Myth No. 2: The cloud provides a better audit and security visibility.
Imagine an attacker gaining access to credentials of a random virtual server in your environment. It doesn’t really matter how — it can vary from SSRF, remote code execution or just some random exposed Git repository. Using these credentials, the attacker may try to perform any of the following:
• Enumerating public cloud storage resources and downloading their content.
• Performing privilege escalation due to misconfigured web services.
• Setting up new rules in security groups.
• Installing backdoors in a container registry.
• Deploying crypto mining machines.
• Purging all of your data.
From experience with our customers, I’ve found that 9 out of 10 will not detect these actions until it’s too late. A professional cloud security assessment should identify these blind spots and address them in the security report.
How To Perform A Cloud Security Review
The attack scenarios listed above are only a fraction of the potential attack paths in modern cloud environments. In order to understand the feasibility of such an attack, a cloud security review should be performed.
By nature, a cloud security review is conducted in a “white box” approach. The reviewer needs permissions to the API and console access to run queries and examine the cloud configuration. Because every system’s design varies, there is no automatic silver bullet.
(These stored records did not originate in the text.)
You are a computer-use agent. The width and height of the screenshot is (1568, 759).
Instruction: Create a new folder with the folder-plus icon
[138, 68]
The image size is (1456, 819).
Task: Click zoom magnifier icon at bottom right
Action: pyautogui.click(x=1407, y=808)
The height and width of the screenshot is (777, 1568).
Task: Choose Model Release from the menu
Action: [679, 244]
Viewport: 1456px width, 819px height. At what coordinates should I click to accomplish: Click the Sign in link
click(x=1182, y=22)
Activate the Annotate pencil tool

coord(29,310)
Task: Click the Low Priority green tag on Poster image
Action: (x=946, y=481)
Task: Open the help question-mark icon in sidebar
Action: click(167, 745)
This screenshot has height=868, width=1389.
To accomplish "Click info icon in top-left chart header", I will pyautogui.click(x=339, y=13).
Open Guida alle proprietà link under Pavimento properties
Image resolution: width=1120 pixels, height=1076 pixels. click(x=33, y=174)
Understanding the context of the system is critical for the success of the security review (e.g., in some cases, S3 buckets should be publicly open by design; lacking context, this can be mistakenly treated as a “vulnerability”).
The very first activity in a cloud security review is the mapping of the cloud-based attack surface (should that Grafana/MongoDB/Elasticsearch really be accessed from the internet?).
After mapping the attack surface, the hypothesis for the points below is that an attacker now has some level of access to your cloud environment. The question you should aim to answer is, “What damage can an attacker do at this point?”
The topics that are examined should include:
• Configuration of web service policies, groups and users.
• Management and configuration of storage services.
• Monitoring and audit rules.
• Backups, redundancy and disaster recovery.
• Security configurations of the various services compared to security best practices.
Conclusion
Data breaches in recent years show that security misconfiguration in the cloud is the root cause of the majority of these incidents. Implementing a cloud security review during the process of becoming SOC2 or ISO 27001 compliant is just as important as performing a penetration test or a security code review for a specific system.
Just as developers are not responsible for conducting penetration tests and code reviews for their own code, cloud operations should not oversee their own cloud security implementation. These types of security reviews should be performed by certified professionals.
Whether your run a startup or a big corporation, when planning the security road map for your IT, ask yourself the following question: “If attackers gain initial access to my cloud, what will they be able to perform?” The odds are that this question needs to be addressed with a cloud security review.